Listed entries:
>>>>

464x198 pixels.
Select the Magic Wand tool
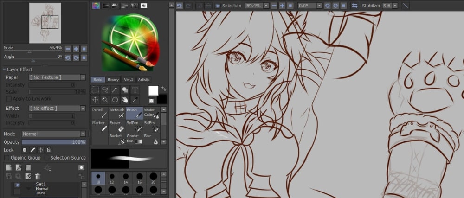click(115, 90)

<<<<
>>>>

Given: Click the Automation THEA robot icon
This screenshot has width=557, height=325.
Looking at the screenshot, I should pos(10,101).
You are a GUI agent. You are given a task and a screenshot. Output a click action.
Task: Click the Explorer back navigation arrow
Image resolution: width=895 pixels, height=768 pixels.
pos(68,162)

<<<<

What the task requires:
From the records above, extract exactly and only the lines that begin at the line with "Given: Click the Automation THEA robot icon" and stop after the line with "Task: Click the".

Response:
Given: Click the Automation THEA robot icon
This screenshot has width=557, height=325.
Looking at the screenshot, I should pos(10,101).
You are a GUI agent. You are given a task and a screenshot. Output a click action.
Task: Click the Explorer back navigation arrow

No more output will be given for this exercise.